— Problem 1 —
Copy the entries verbatim, from the line that contains "Open the Knowledge book icon in right panel" through the line that contains "Looking at the screenshot, I should point(1190,381).", inclusive.

— Source extract —

The Mendocino Coast is as wild and scenic as any seashore in the state. Beginners can take a tour or rent kayaks and/or SUPs to explore upstream into the quiet grandeur of the coastal rainforest on both the Noyo River in Fort Bragg, the Big River in Mendocino and the Albion River, south of Mendocino. (Liquid Fusion and Catch a Canoe). While generally a fairly calm, Level 1 or 2 paddle upriver, if you’re going on your own, be sure to check the weather report and tides; plan to paddle early to avoid the typical afternoon sea breeze and pick a day with an ebbing tide on your way back. Trying to return against both wind and current in the afternoon after an easy morning being pushed upriver can be no fun—unless your idea of fun involves battling downriver for hours or possibly spending the night shivering in the bushes along the river bank until dawn.
As cool as these rivers can be, what puts Mendo near the top of many paddlers’ local bucket lists is the plethora of sea caves, arches and tunnels. Guided kayak and SUP tours into the sea caves are available from the beach at Van Damme State Park (from Kayak Mendocino and Standup Paddle Mendocino). This is also the best place for those with their own craft to start exploring Mendocino. While generally a Level 2 paddle most mornings, be aware that the cove at Van Damme can get rough on big wind or big swell days. And while paddling beyond the limited protection of Van Damme cove promises some of the best sea cave and rock garden adventure paddling on the planet, it’s not at all beginner friendly. Conditions can change from Level 2 to Levels 3, 4 and 5 in a heartbeat, and as the saying goes, “Waves in caves make graves.” For those with the requisite skills (or with experienced local guides or expert paddling buddies), the seven-mile stretch from Van Damme to Albion Cove is an advanced-paddler’s dream.
That Tomales Bay is bordered by the northern end of the Point Reyes National Seashore hints at the special significance of this local gem. Nestled in the 14-mile-long lee of Inverness Ridge, the bay is famous among local paddlers for offering relatively easy access to miles of rugged, but sheltered, largely uninhabited shoreline with by far the best coastal kayak camping in the state. It’s where most Bay Area sea kayakers take their first overnight camping trip. Take a day or overnight tour with Point Reyes Outdoors, rent from Blue Waters Kayaking in Inverness or go it on your own. Beware the big waves and strong currents at the mouth of the bay unless you are Level 4 to 5, and have a blast playing rough out there if you are.

— Rows —
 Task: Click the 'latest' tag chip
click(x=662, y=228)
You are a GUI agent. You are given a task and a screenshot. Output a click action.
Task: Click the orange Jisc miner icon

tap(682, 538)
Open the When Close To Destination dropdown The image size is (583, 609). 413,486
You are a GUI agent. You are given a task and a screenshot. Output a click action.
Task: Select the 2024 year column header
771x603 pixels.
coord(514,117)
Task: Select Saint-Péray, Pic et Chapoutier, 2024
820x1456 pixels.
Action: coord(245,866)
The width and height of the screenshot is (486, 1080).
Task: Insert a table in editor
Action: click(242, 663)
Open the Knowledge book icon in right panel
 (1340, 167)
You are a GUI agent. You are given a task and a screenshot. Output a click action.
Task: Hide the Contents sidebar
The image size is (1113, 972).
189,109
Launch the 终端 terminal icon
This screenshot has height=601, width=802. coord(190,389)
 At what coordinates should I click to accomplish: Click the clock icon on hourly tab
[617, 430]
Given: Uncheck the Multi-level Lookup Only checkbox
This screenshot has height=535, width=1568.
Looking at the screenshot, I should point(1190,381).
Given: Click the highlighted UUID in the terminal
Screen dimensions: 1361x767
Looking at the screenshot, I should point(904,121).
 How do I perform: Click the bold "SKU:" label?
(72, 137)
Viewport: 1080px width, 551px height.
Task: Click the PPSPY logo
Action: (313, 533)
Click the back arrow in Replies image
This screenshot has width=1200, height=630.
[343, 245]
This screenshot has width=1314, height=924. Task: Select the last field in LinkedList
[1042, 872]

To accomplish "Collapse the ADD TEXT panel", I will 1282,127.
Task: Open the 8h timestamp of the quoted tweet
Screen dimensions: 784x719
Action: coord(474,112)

— Problem 2 —
Answer these questions about the paddling passage:
(a) Which river in Fort Bragg is named as a place to paddle upstream?
(b) How long is the stretch from Van Damme to Albion Cove?
(c) Which ridge shelters Tomales Bay?

— Complete answer 1 —
Open the Knowledge book icon in right panel
 (1340, 167)
You are a GUI agent. You are given a task and a screenshot. Output a click action.
Task: Hide the Contents sidebar
The image size is (1113, 972).
189,109
Launch the 终端 terminal icon
This screenshot has height=601, width=802. coord(190,389)
 At what coordinates should I click to accomplish: Click the clock icon on hourly tab
[617, 430]
Given: Uncheck the Multi-level Lookup Only checkbox
This screenshot has height=535, width=1568.
Looking at the screenshot, I should point(1190,381).

— Complete answer 2 —
(a) The Noyo River.
(b) Seven miles.
(c) Inverness Ridge.